The benefits of an improved half-year performance by Skycity casinos was eroded by a $60 million write-down of its cinema operations, which saw the entertainment company report a 97% fall in net profit.

Skycity Entertainment Group yesterday reported a net profit of $1.3 million compared with $45 million for the previous corresponding period (pcp) last year, but, without the writedown, the pre-tax operating surplus was up 28.8% to $82.6 million ($64 million pcp).

Group revenue was up 1% to $424 million and earnings before interest, tax, depreciation and amortisation (ebitda) was 9.1% higher at $161.4 million.

Net profit before write-downs grew 36.2% to $61.3 million, but, after the write-down, it was $1.3 million. Revenue from the cinema division was flat at $32.5 million ($35 million pcp), with the earlier result including $2 million from Skycity Metro, which was sold in June last year.

Compounding the cinema division's flat contribution were increased costs and depreciation, encouraging the company to write-down the value of the asset.

Negotiations with potential buyers for its cinema business continue. ‘‘If a satisfactory price and sale structure is not able to be achieved, the company will evaluate restructuring and revenue regeneration options,'' Skycity said in a statement.

ABN Amro Craigs adviser Chris Timms described it as a good result. All divisions performed well except cinemas, but the group's performance could see Skycity draw attention from other companies interested in acquiring it.

Revenue from Skycity Queenstown, in which the company has a 60% shareholding, grew 20% over the pcp, with gains from gaming tables 12%, table games 22% and food and beverage 18%.

The venue also benefited from extra marketing, which increased visitors and revenue, helping boost ebitda.

Queenstown enjoyed a busy January and February, which the company said ‘‘has seen a positive start to the second half of 2008''.

Overall, the company said it focused on managing operating margins in the period under review, which saw an improvement in the performance of its Darwin business and from international ‘‘very important person'' players.

The Auckland venue performed steadily during refurbishment and the contribution from its Adelaide centre, which is being retained as a core gaming asset, also improved.

Total revenue from the Auckland venue was up 0.8% to $205.3 million on the pcp, and earnings before interest, tax, depreciation and amortisation were up 0.4% to $107 million.

But gaming revenue was flat and the contribution from gaming machines fell 4% as a result of refurbishment, while table revenue grew 7%.
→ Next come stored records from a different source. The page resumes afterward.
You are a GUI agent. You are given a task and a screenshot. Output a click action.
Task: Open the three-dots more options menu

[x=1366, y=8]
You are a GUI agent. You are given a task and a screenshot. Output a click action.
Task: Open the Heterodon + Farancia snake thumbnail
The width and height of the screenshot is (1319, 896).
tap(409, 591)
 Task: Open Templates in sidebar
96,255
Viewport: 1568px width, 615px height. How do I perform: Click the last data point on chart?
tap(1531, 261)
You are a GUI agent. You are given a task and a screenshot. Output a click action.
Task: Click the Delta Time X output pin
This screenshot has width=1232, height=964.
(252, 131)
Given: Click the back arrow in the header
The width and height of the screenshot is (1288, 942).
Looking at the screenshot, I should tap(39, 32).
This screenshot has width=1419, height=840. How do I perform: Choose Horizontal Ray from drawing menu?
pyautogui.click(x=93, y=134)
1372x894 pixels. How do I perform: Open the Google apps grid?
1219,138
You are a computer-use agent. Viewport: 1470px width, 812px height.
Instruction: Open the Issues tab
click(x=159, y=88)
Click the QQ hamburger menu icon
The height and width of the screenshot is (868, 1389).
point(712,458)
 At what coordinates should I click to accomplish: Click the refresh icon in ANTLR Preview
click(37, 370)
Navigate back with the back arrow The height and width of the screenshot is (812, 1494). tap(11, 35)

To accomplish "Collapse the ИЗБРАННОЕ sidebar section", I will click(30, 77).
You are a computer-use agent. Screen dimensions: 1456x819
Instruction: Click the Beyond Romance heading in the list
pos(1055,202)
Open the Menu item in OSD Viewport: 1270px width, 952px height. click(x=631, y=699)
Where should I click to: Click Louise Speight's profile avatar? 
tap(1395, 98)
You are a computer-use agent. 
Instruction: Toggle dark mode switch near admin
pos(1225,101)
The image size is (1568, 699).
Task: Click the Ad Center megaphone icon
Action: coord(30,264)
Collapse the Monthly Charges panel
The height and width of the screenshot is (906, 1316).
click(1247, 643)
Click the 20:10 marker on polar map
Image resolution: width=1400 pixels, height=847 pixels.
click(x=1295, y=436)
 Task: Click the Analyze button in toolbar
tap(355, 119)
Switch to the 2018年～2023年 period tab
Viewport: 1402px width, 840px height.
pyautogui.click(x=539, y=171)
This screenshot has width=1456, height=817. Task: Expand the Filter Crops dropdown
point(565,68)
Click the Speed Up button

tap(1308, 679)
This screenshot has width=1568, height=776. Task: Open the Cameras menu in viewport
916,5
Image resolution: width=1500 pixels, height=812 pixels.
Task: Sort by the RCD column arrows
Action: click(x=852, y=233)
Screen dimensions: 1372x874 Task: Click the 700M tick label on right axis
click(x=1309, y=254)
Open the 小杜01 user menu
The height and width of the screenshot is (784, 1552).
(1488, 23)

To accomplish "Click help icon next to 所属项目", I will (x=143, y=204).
The Adelaide operation grew revenue 2.2% to $A62.5 million and ebitda 7.1% to $A12 million, but smoke-free regulations introduced on November 1, saw an 8% decline in revenue over the November-December period compared with a year earlier.

Revenue from the Darwin venue was up 10.9% to $A55 million but ebitda growth was exceptionally strong at 25.7% to $A23.5 million.

Hamilton also grew its revenue, up 2.6% to $20 million and Christchurch Casino, in which Skycity has a 41% shareholding, increased $200,000 to $2.7 million.

Write-downs aside, directors said the first-half result was acceptable given disruption to management from having to appoint a new chief executive, takeover approaches, asset sale reviews and renovations at Auckland Casino.

Skycity anticipates an improved full year performance with a net profit at the upper end of a range between $108 million and $110 million.

An interim dividend of 11c a share (9c pcp) is to be paid.